== Task prompt ==
The stretch wanted below opens at the line containing "Image resolution: width=1157" and closes at the line containing "Open the yellow medicine box product image". Please return it exactly, with no other lines.
------ Extracted material
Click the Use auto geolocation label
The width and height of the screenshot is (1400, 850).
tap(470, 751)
------------
------ Extracted material
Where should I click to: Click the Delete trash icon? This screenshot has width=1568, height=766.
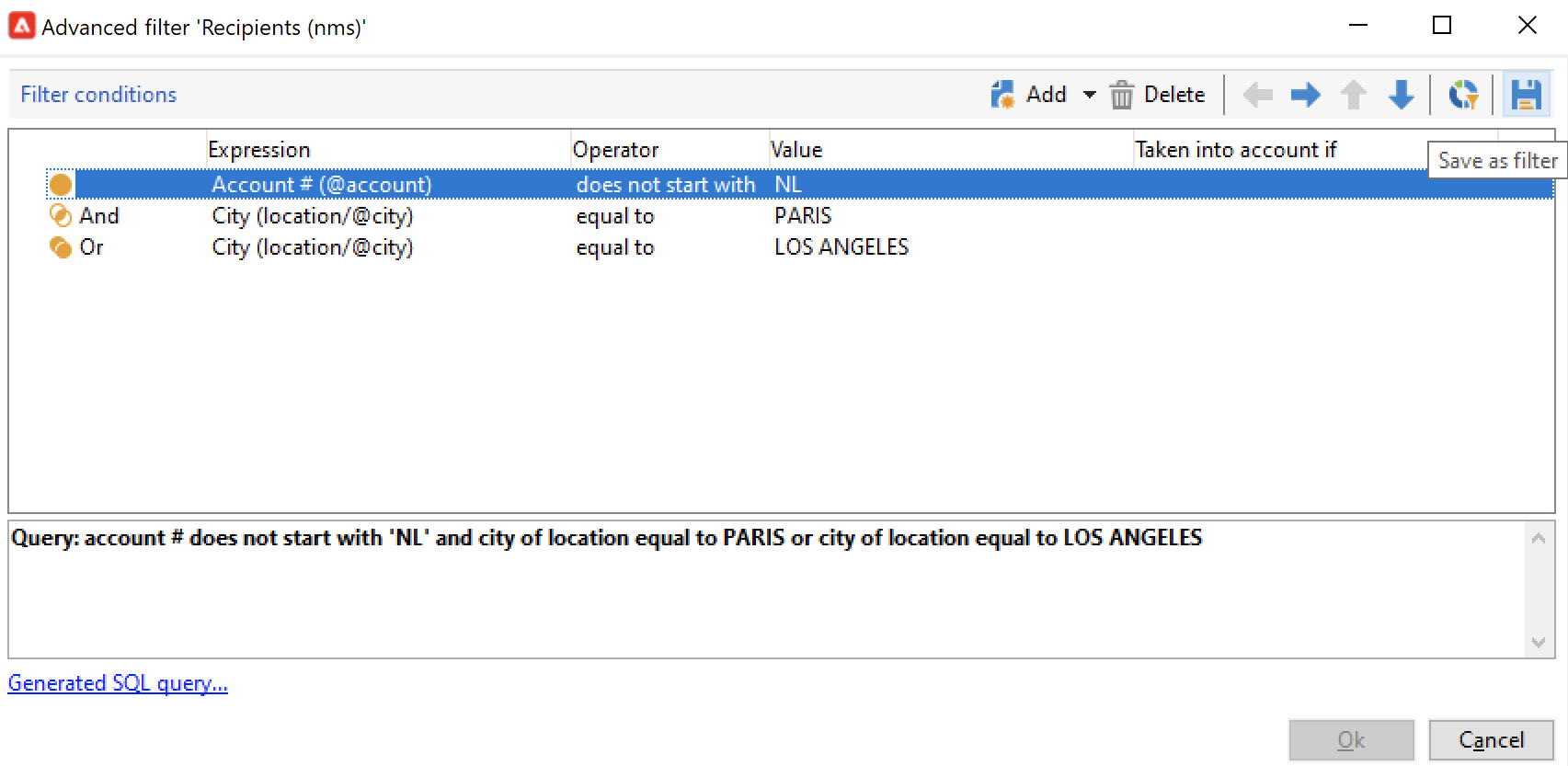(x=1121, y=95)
------------
------ Extracted material
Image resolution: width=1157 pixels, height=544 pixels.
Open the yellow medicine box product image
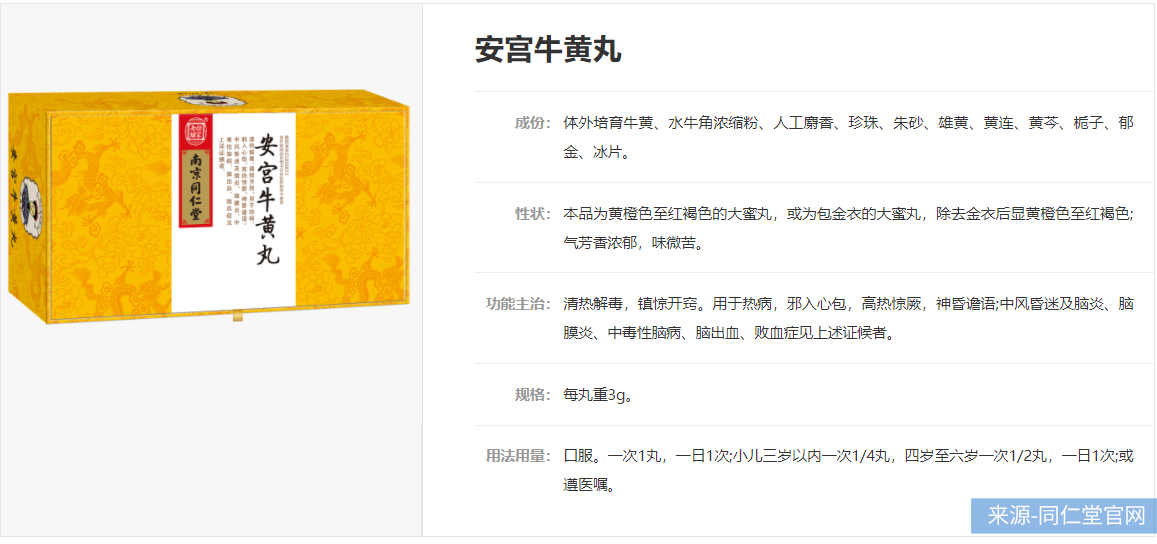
------------
== Answer to this exercise ==
Image resolution: width=1157 pixels, height=544 pixels.
Open the yellow medicine box product image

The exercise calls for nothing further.